• [Quoted text]:
[START]
What Are You Looking For?
Sermon given at the Brookfield Unitarian Universalist Church
January 28, 2018
by The Rev. Craig M. Nowak
The desk in my study at home is positioned in front of a window looking east. From there, most days, I have a long and wide view of the large pond that stretches out behind and beyond my property. Most days, that is, except in the winter when, as happened earlier this month, the snow falls heavily enough that it seems nothing but a massive wall painted white sits just beyond the tall barren trees and tangled, leafless vines that trace the contours of the shoreline. It is an effect I can generally count on each winter…a change in the usual view from my window…that helps me notice other things. Like patterns of positive and negative space visible in the silhouette of barren trees and leafless vines.
Winter, poets remind us, isn’t just a season in nature. Throughout our lives we all experience times, sometimes years, for which winter is an apt metaphor. Though these may be times marked by beauty and tranquility, more often, they are times we feel stuck, left out in the cold, unclear or uncertain, disoriented, confined. Times that, like a snowy day can change our landscape, leaving us anxious to see it pass sooner rather than later.
But, says Greta Crosby in our first reading this morning, “Let us not wish away the winter.” Indeed, she even goes to far as to call us to praise it, declaring winter, “rich in beauty, challenge, and pregnant negativities.”
Though she uses the familiar language and imagery of nature’s season, she is speaking to our internal experience as well, the winters we experience within regardless of the weather outside or the date on the calendar. Reminding us, “it is a season to itself, not simply the way to spring.” It has something unique to offer us.
For the experience of winter throughout our lives…winter within… does more than simply temporarily change or obscure life’s landscape as we’re used to seeing it. It calls us away from what we’ve grown accustomed to seeing and paying attention to. And although it seems at first to obscure, it in fact nudges us toward clarity. As if to ask, “What are you looking for, really?”
What are you looking for? It is a question I usually ask in one way or another when people express interest in joining the church.
I came back to religion and church as an adult during an experience of winter in my life. And I have found many people tend to try church…either again or for the first time…during a period of winter in their own lives.
[END]
• [Provided records]:
[START]
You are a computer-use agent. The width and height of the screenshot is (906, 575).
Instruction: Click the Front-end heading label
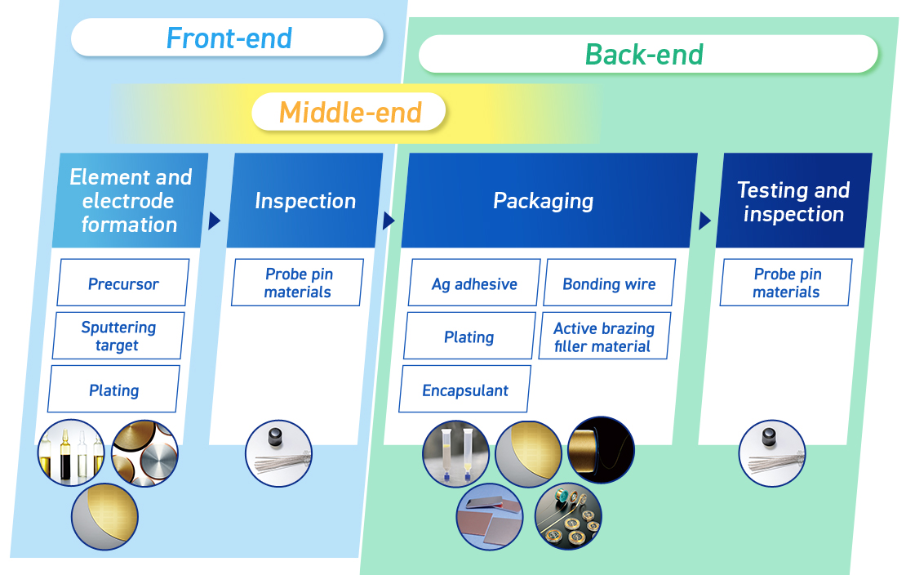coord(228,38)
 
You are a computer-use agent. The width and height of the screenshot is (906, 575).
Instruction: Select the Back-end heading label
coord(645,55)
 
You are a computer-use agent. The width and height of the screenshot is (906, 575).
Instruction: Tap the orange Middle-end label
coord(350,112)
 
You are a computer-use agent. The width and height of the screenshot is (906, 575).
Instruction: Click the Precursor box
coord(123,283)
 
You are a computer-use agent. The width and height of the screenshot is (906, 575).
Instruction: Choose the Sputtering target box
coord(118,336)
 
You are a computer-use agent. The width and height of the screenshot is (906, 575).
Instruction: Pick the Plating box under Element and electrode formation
[END]
[START]
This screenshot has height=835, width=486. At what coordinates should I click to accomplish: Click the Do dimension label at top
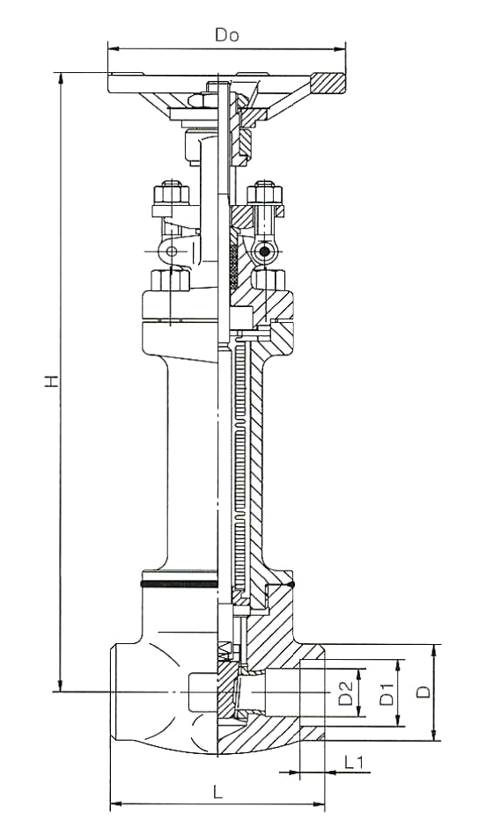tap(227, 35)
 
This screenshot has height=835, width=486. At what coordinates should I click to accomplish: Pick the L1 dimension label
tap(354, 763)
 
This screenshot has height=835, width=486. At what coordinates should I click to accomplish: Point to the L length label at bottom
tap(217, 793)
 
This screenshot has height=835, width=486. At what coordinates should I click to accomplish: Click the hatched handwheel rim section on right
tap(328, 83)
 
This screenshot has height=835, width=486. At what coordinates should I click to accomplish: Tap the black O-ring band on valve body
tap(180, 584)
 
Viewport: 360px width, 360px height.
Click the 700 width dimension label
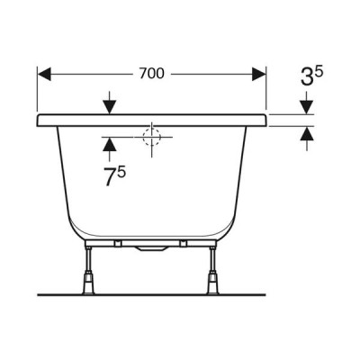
[END]
[START]
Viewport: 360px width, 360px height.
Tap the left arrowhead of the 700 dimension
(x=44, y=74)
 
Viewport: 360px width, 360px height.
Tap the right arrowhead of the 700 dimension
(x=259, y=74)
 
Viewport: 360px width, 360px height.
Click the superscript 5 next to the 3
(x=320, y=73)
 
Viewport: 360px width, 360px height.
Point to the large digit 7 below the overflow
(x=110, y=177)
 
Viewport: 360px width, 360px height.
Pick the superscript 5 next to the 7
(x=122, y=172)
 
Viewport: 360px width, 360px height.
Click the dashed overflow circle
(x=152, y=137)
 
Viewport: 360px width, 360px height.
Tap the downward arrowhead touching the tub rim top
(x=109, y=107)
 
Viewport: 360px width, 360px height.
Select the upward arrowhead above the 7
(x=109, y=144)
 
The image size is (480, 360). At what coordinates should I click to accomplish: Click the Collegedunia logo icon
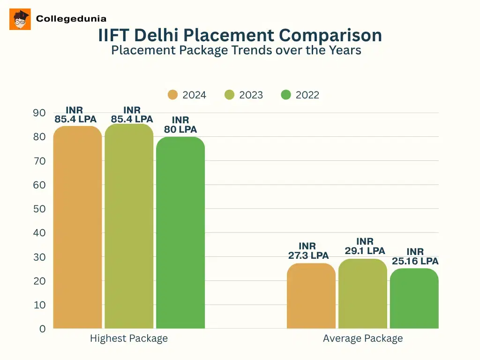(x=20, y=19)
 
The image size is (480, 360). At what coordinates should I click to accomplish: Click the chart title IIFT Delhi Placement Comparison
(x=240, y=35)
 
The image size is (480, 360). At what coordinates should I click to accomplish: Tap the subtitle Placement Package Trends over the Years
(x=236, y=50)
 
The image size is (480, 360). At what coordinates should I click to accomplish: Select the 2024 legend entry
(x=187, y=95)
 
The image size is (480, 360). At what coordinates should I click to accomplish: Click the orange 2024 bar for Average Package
[END]
• [Tasks for this exercise]:
1) Answer these questions using the sermon:
(a) In which direction does the window in front of the speaker's desk look?
(b) Who is named as the source of the first reading?
(c) What question does the speaker usually ask when people express interest in joining the church?
2) Recast the lines of the entries as a JSON list of strings, one string per line with blank lines left out, starting at the line that contains "label at bottom" and ending at the line that contains "tap(328, 83)".

• [Answers for this exercise]:
1)
(a) East.
(b) Greta Crosby.
(c) "What are you looking for?"

2)
[
  "This screenshot has height=835, width=486. At what coordinates should I click to accomplish: Point to the L length label at bottom",
  "tap(217, 793)",
  "This screenshot has height=835, width=486. At what coordinates should I click to accomplish: Click the hatched handwheel rim section on right",
  "tap(328, 83)"
]